COPENHAGEN/SINGAPORE, Nov 6 (Reuters) – Danish ship fuel supplier OW Bunker said it may go bankrupt after discovering fraud by unnamed senior employees in its Singapore-based subsidiary and that investors need to assume that the company’s equity has been wiped out.
The news prompted a scramble by shipping companies and bunker oil traders to source fuel and take over supply contracts.
“The company is at risk of going bankrupt. We have decided to file for the commencement of a court restructuring process,” Chairman Niels Henrik Jensen told Reuters on Thursday. The group, whose shares have been suspended, said it had fired its head of risk management.
By revenue, OW Bunker is the third-largest company in Denmark and it owes 13 banks $750 million.
OW Bunker was listed on Nasdaq Copenhagen in March in the second-biggest initial public offering in Denmark since 2010.
Traders said refineries and other shipping fuel suppliers were cutting deliveries and were likely to cancel long-term contracts with the Danish company.
“This is major news and the loss is massive. Even for an oil company the loss is massive, let alone a bunker (fuel) trader,” a Singapore-based oil trader said.
OW Bunker is estimated to have a market share of about 7 percent of the global market for bunker fuel, competing with companies such as World Fuel Services Corp, Chemoil Energy and Aegean Marine Petroleum Network.
“Equity may well be lost. In the best case scenario, shares will be traded as ‘penny shares’ for a while,” brokerage firm Jyske Bank wrote in a note to clients.
The extent of the fraud is not yet clear but preliminary findings suggest a potential loss of about $125 million, the company said, without giving details of the nature of the fraud.
At the same time, a review of the company’s risk management contracts means further losses than previously announced can now be expected. An estimated trading loss of $24.5 million announced on Oct. 23 has been increased to some $150 million, the company said.
Jensen said Danske Bank and Nordea still supported the company but management decided to seek a court restructuring procedure after 11 international banks withdrew their support.
Head of risk management Jane Dahl Christensen has been fired as a consequence of the trading loss.
“We have to get to the bottom of this as soon as possible. The impact to employees, shareholders and customers is terrible,” Soren Johansen, partner at major shareholder Altor Equity Partners, said in a statement.
“It is a scandal. It’s that simple,” said Jesper Langmack, head of asset management in pension fund PFA to daily Borsen.
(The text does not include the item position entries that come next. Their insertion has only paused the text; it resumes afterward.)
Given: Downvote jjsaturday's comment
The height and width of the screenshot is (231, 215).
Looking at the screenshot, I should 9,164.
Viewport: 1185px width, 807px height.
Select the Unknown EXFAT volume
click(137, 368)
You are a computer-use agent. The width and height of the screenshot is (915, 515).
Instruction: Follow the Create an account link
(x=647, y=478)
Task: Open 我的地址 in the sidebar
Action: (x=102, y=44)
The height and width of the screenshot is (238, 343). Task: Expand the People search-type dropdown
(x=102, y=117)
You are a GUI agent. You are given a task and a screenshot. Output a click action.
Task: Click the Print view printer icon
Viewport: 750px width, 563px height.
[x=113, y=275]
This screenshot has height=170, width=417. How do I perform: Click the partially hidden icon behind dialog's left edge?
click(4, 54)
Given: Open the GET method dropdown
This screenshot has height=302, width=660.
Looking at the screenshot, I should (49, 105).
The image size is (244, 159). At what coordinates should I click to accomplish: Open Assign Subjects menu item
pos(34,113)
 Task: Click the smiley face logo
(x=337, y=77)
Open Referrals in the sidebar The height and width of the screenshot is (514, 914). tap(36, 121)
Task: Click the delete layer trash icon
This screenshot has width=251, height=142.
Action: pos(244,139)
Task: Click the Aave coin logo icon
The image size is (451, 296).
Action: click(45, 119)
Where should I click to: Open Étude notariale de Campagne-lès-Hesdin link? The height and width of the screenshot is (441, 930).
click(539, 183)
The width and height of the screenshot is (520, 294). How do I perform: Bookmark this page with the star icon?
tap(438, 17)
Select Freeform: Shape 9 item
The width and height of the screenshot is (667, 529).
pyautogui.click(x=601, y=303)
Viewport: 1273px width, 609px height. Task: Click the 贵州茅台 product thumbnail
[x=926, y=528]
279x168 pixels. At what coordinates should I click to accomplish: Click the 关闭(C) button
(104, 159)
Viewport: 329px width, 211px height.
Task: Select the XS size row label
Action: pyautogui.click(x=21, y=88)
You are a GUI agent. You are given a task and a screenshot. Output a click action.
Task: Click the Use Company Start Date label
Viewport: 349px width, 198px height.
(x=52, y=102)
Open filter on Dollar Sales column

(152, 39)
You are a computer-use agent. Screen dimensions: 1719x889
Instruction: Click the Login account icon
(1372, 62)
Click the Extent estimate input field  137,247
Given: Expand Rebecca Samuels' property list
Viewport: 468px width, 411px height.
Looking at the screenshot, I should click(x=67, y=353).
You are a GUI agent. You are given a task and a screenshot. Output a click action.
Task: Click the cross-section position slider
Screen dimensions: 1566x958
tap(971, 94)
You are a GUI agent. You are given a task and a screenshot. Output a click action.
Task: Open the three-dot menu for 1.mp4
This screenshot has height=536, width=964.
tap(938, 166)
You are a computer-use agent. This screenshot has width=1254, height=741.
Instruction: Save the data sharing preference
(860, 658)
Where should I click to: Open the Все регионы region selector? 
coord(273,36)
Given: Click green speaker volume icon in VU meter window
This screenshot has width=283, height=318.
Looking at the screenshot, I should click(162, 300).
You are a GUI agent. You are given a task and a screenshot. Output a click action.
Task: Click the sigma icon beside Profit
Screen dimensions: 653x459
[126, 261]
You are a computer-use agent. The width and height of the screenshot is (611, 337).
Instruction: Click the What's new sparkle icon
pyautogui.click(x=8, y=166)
Last year’s revenue of $17 billion was comprised of both derivative trading and physical delivery of ship fuel. Less than half the revenue was based on physical distribution.
“In the short term we need to find new suppliers to some of the supplies we have commissioned from OW Bunker,” said Niels-Henrik Lindegaard, head of Maersk Oil Trading who is among the world’s biggest buyers of ship fuel on behalf of its parent company A.P. Moller-Maersk.
“We and many others are now chasing new suppliers in an effort to avoid delays for vessels,” Lindegaard said.
European bunker traders told Reuters that unfavourable hedging positions and possibly an aggressive approach linked to their IPO earlier this year had brought them down.
“Almost the whole market has exposure to them — they were so big worldwide,” said one trader, adding there could be some schadenfreude on the part of others as OW Bunker had been so aggressive in taking business in the past few years.
OW Bunker is in discussions with syndicate banks and said it will inform the market further as soon as possible.
The company was listed on Nasdaq Copenhagen in March at 145 Danish crowns per share, giving it a stock market value of about 5.3 billion Danish crowns ($892 million). Morgan Stanley, Carnegie, Nordea and ABG Sundal Collier led the flotation.
Management has since twice downgraded profit guidance for the year.
“We strongly believe that we have conducted a thorough and correct process assisting OW Bunker in the IPO process as book runner,” a Nordea spokesman said.
OW Bunker shares closed at 83.50 crowns on Wednesday. The company has around 20,000 shareholders, with private equity firm Altor Equity Partners the biggest shareholder with 35 percent.
“This case is damaging for investors and the stock market. The stock market is dependent on trust between the companies and its investors. And a case like this does not exactly help new companies in their dialogue with investors,” Carsten Borring, head of listings and capital markets at Nasdaq Copenhagen, said.
OW Bunker signed a $700 million revolving credit facility in January. ING Bank, Nordea and Rabobank were bookrunning mandated lead arrangers on the financing.
ABN AMRO Bank, Danske Bank and Natixis joined as bookrunning mandated lead arrangers, while Commerzbank, Credit Agricole, Deutsche Bank, Fifth Third Bank, Societe Generale, Standard Chartered Bank and UBS AG participated as mandated lead arrangers.